It was a pretty normal day. We were working a 12 hour shift in a 10° below zero F (25° below zero C) freezer hold in a cargo ship in the port of Dutch Harbor, Alaska. We were grabbing 40 pound boxes of frozen fish off the pallets and stacking them in rows up to the ceiling over our heads. It was 3 ton per hour per man minimum. The shipping company wanted the ships stored by hand to get a tighter stow, to get more cargo in the ships and make more money.

It was a normal day except something didn’t smell right.
“What’s with this smell?” asked the new guy.
“Wolf, did you fart again?” asked a fat guy laughing.
“No,” said the new guy, “this ain’t no fart. It’s the fish we’re loading. It doesn’t smell right!”
“Oh that,” responded the fat guy. “Yeah, smells like the fish has gone bad. Probably got defrosted one way or another.”

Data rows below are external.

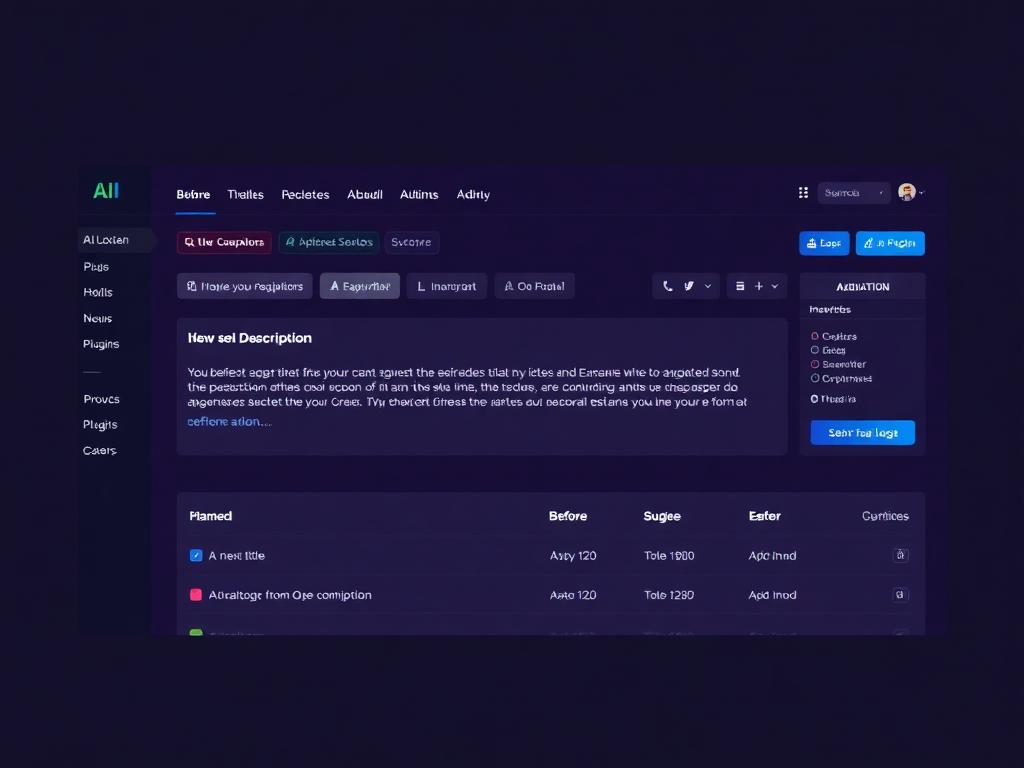
Task: Follow the 'ceflene ation...' link
Action: tap(229, 421)
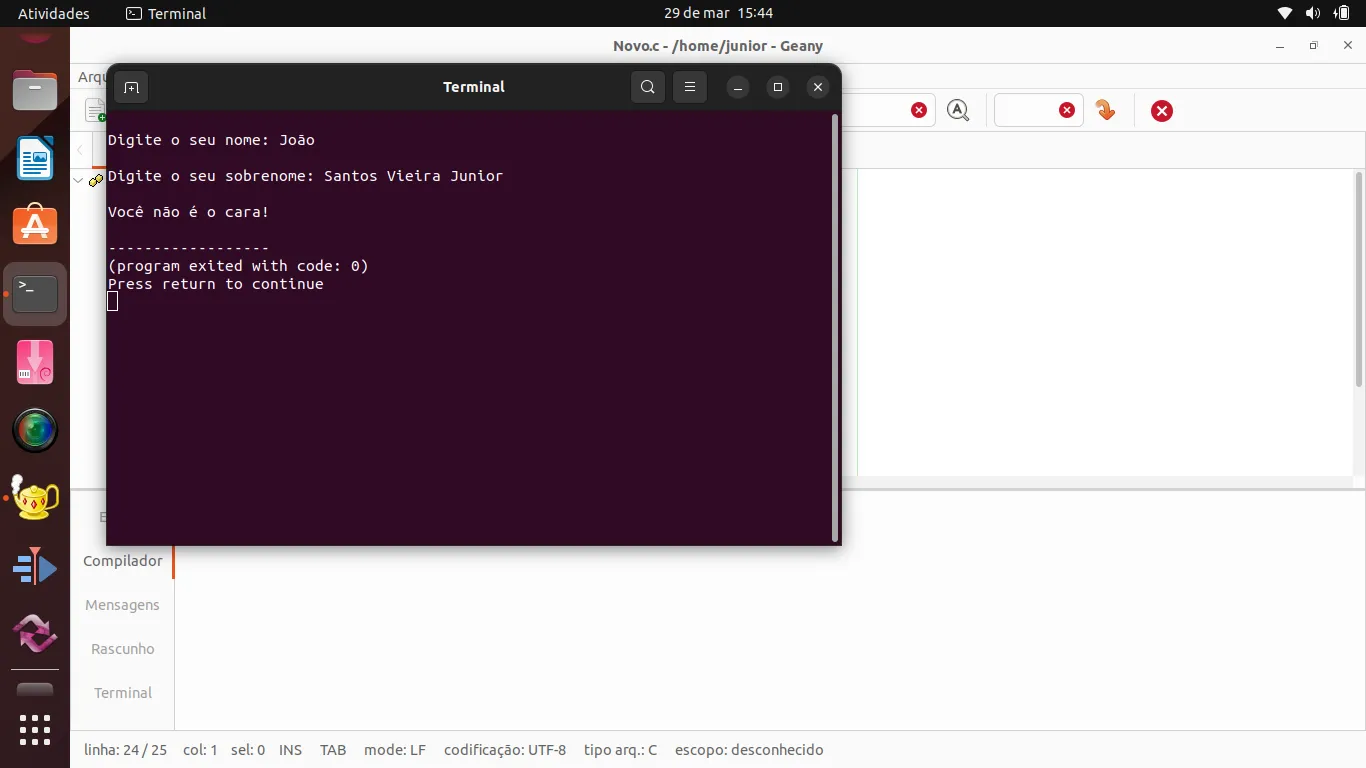Switch to the Compilador tab
Image resolution: width=1366 pixels, height=768 pixels.
click(123, 561)
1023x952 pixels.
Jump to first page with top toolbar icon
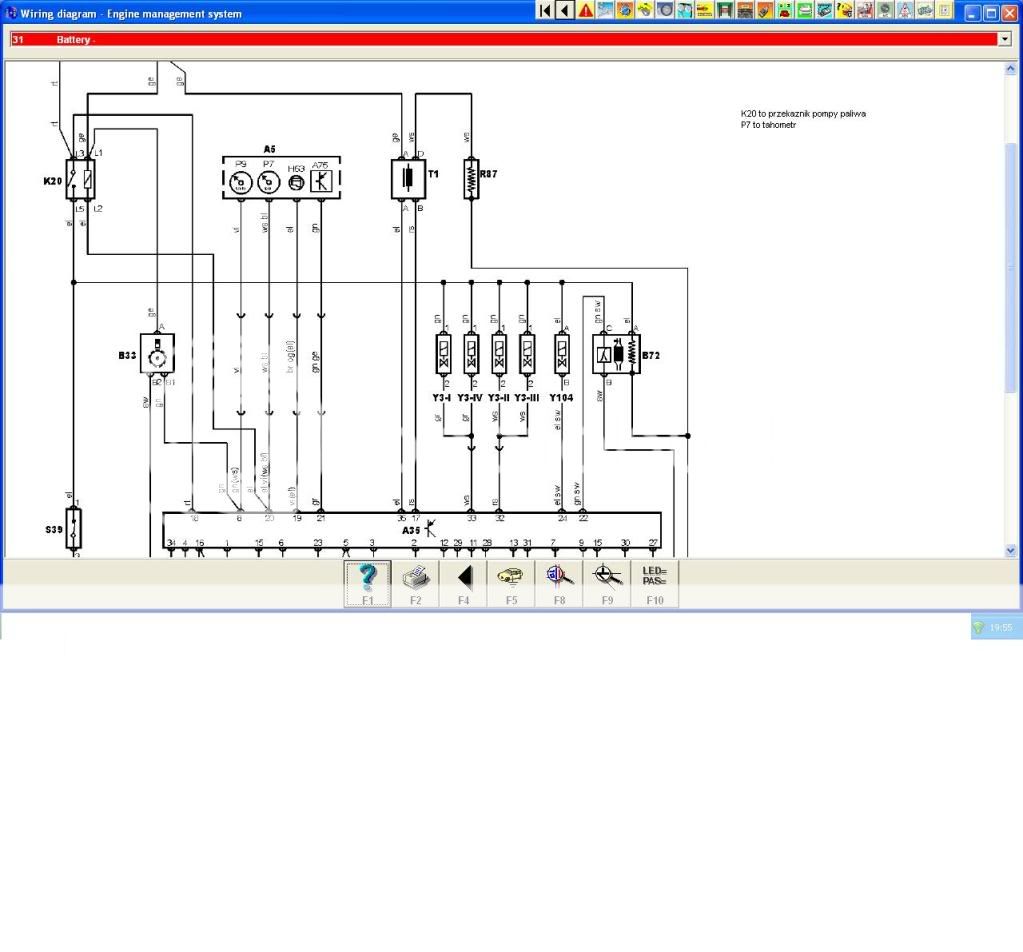544,11
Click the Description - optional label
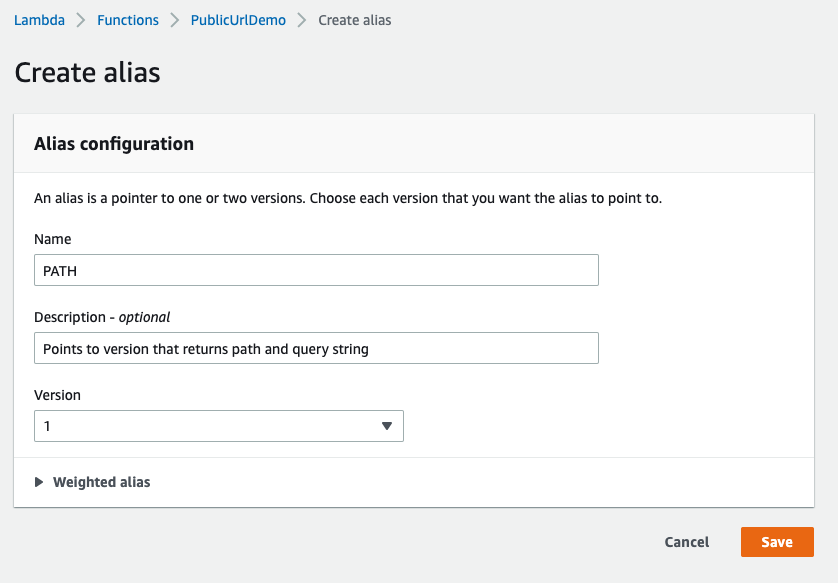This screenshot has width=838, height=583. coord(102,317)
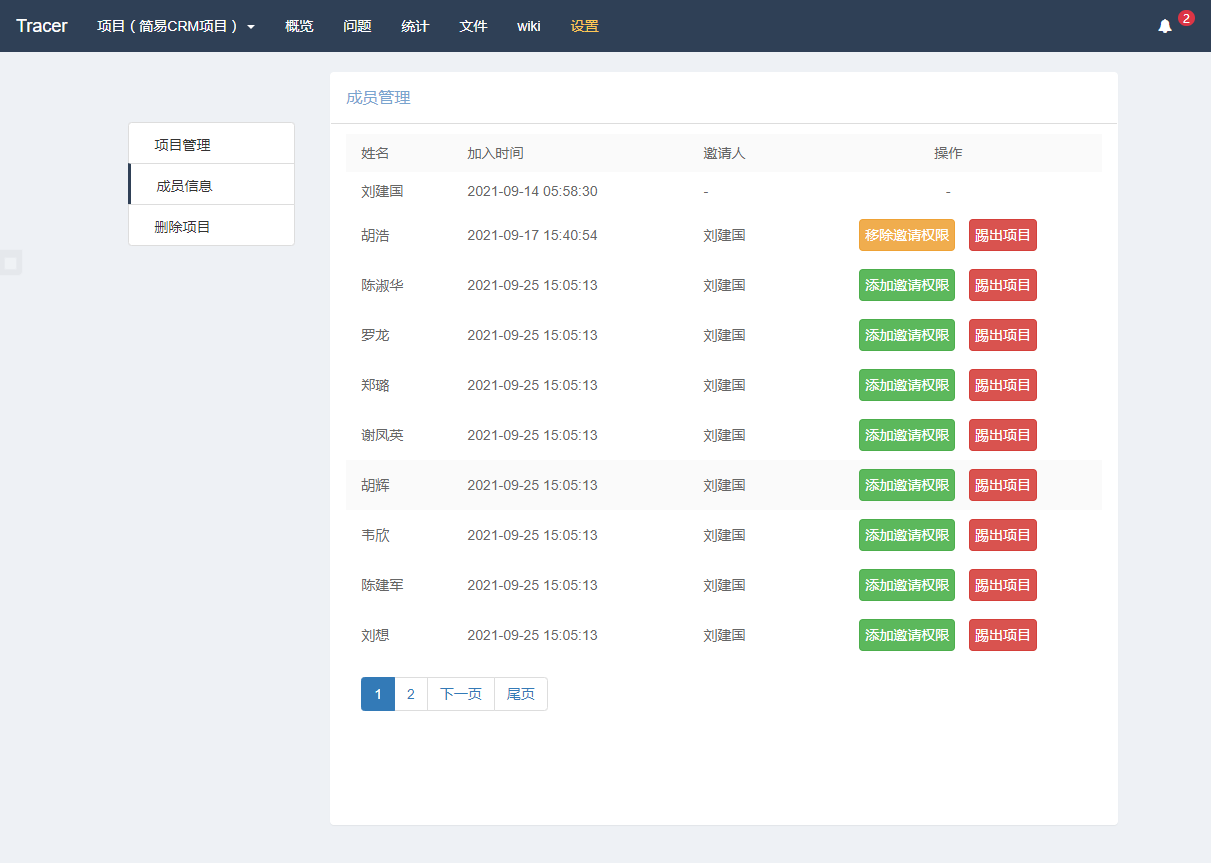Go to the wiki tab
The width and height of the screenshot is (1211, 863).
(528, 26)
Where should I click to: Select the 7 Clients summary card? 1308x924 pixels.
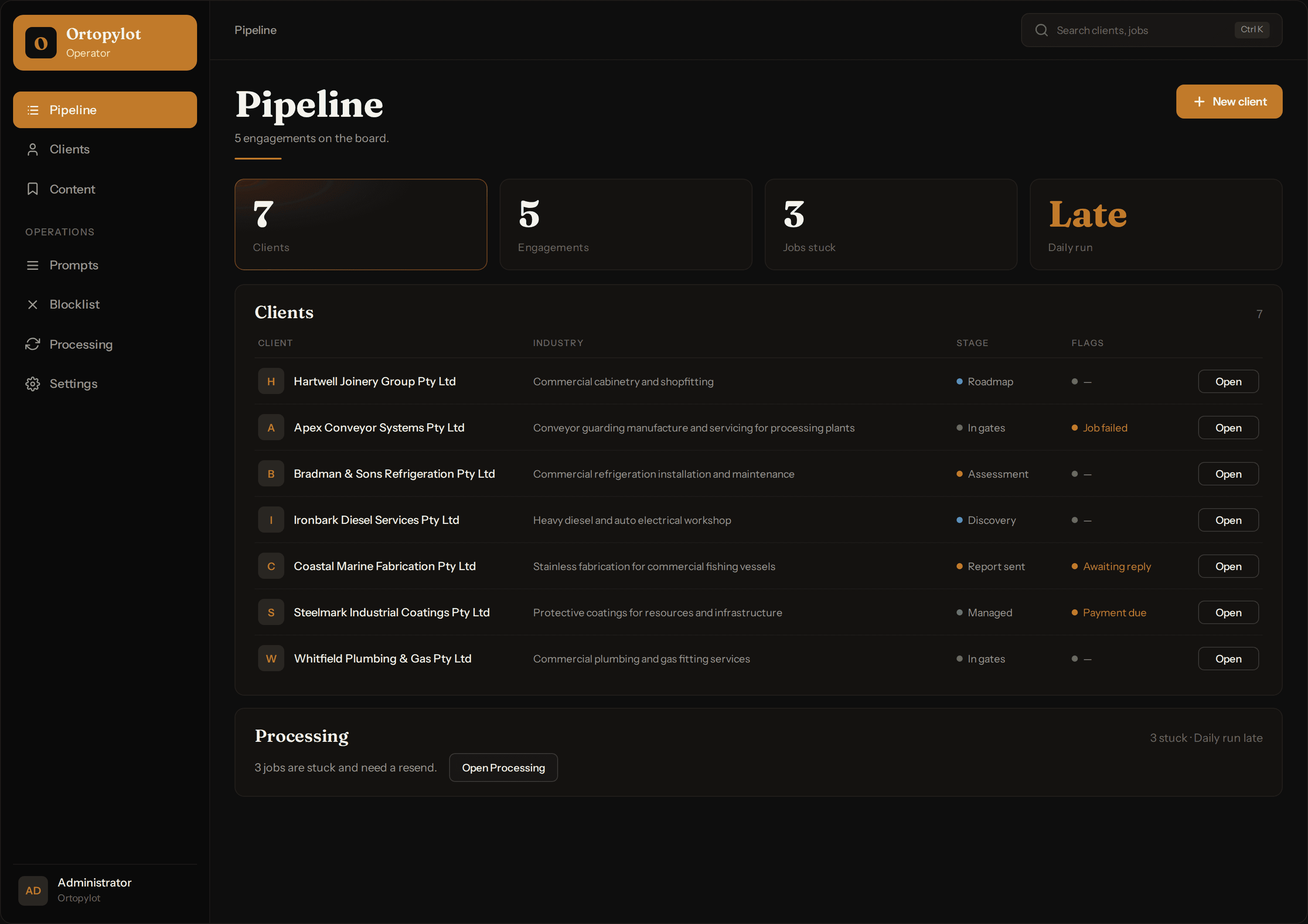pos(361,224)
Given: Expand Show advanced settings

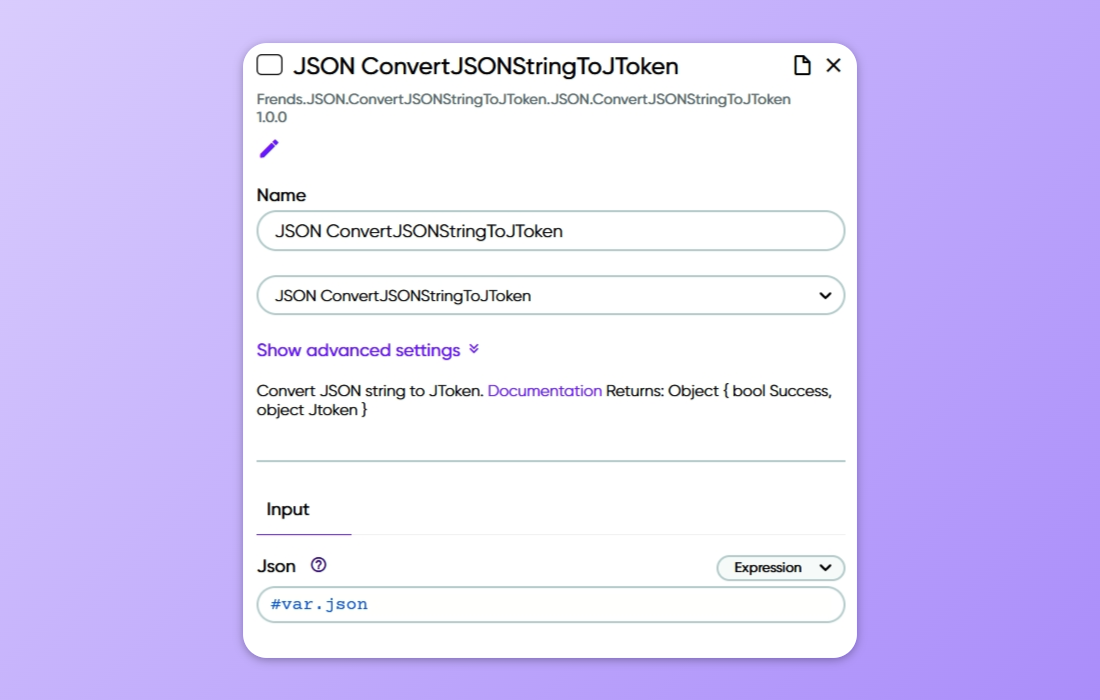Looking at the screenshot, I should [x=358, y=350].
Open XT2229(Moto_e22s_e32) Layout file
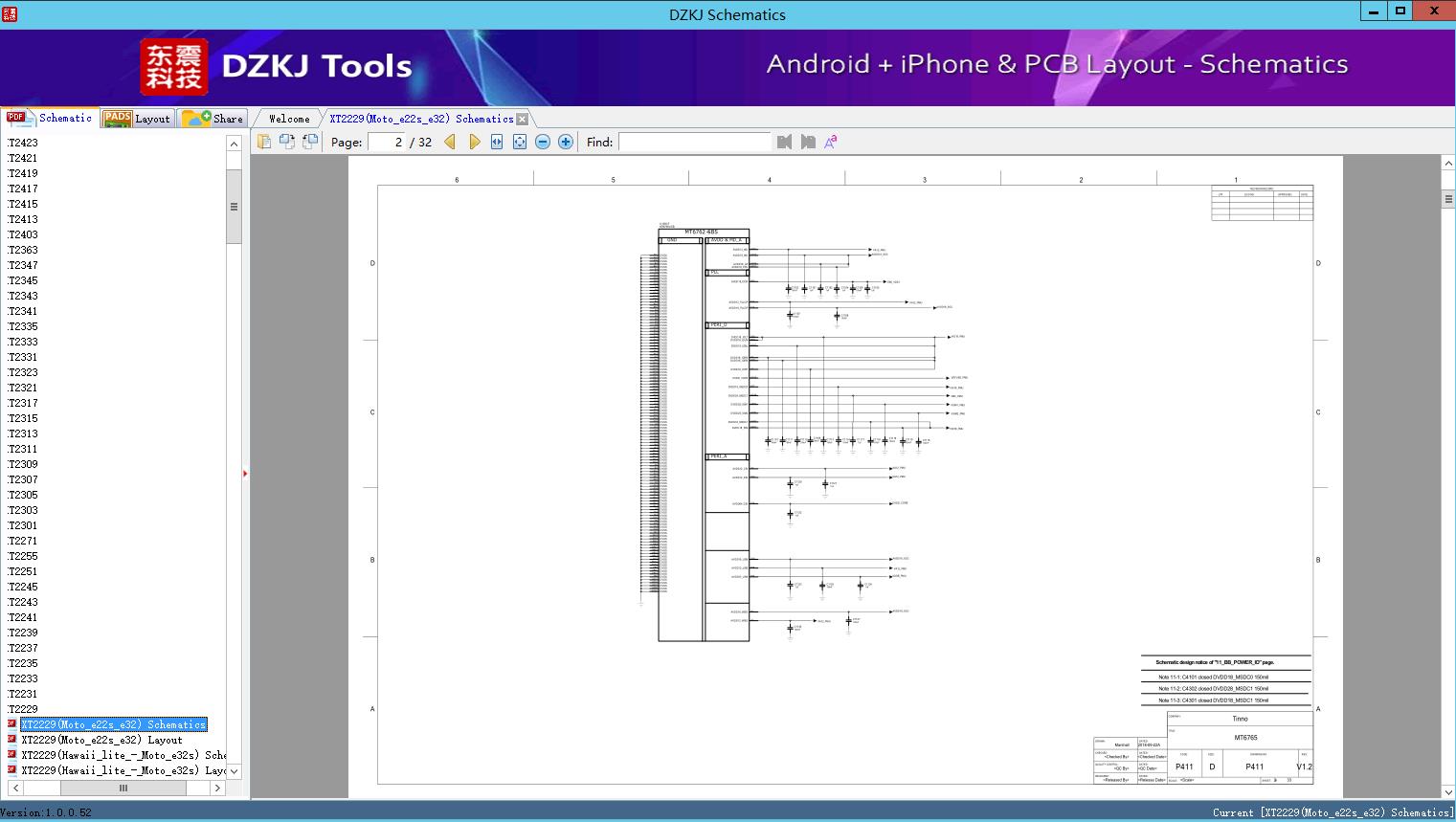1456x822 pixels. [101, 740]
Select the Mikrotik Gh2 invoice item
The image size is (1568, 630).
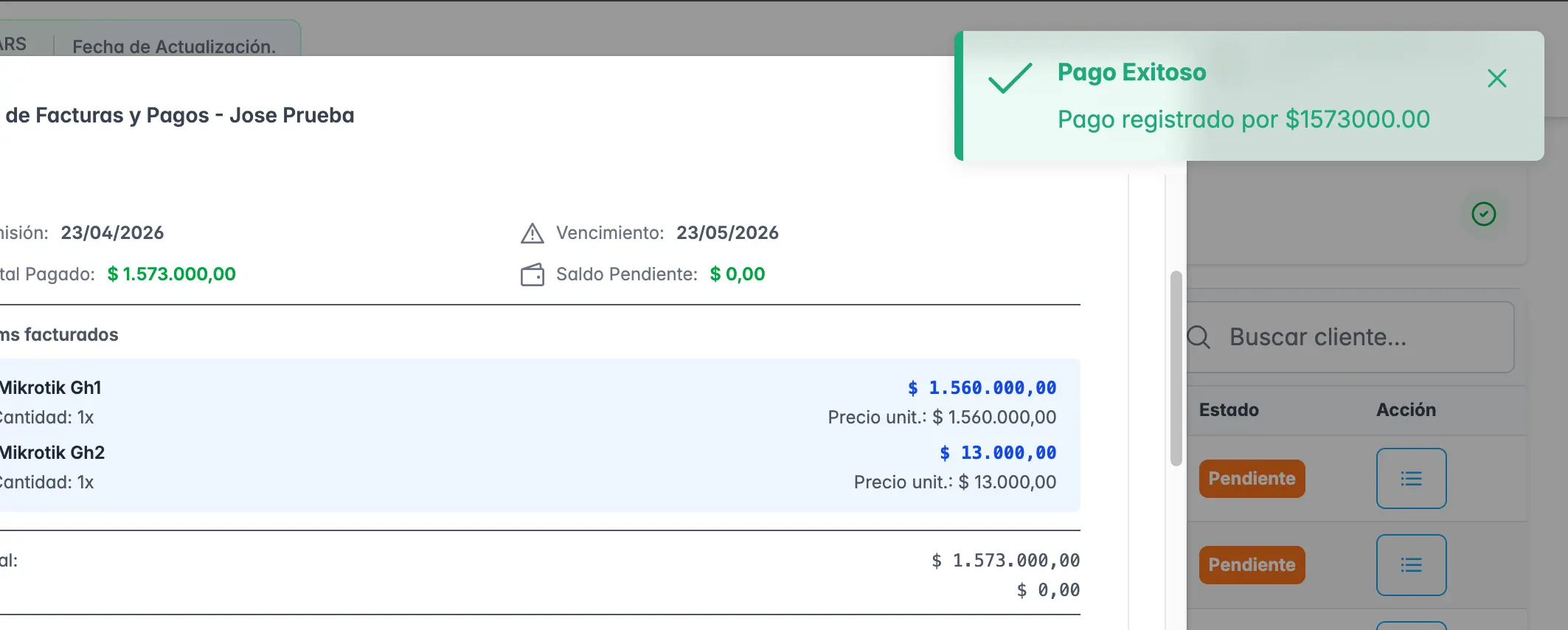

There were about half-a-dozen of us working together on that hatch gang. We could talk as we worked because it didn’t matter what we did above the neck as long as our bodies kept working.

“BUT AREN’T PEOPLE GOING TO GET SICK?!” blurted out the new guy.
“Yeah, probably…” said the fat guy sadly.
“WELL WE NEED TO DO SOMETHING ABOUT IT THEN!” practically yelled the new guy.

A co-worker nicknamed “Scotty” (who was actually from Wales) laughed at the new guy. His laughter seem to say “boy are you naïve!”
“I worked on fishing boats before this, I know when something’s wrong with the fish. The people who eat this fish are gonna get sick!” exclaimed new guy.

Another coworker, who was from south-central LA, said: “Okay. The fish is bad. People are going to get sick. But what can we do about it?”

There was silence for a little bit as everybody kept putting the boxes of frozen fish one on top of the other row after row. It was the kind of job you never got used to. It was the kind of job that was so physically hard you felt 20 years older than your actual age while working. It was the kind of job where in the early part of the shift you weren’t quite sure if you could make it to the end of the shift. It was the kind of job where you wished you are dead. But you knew eventually the shift would end… I did it for 10 years.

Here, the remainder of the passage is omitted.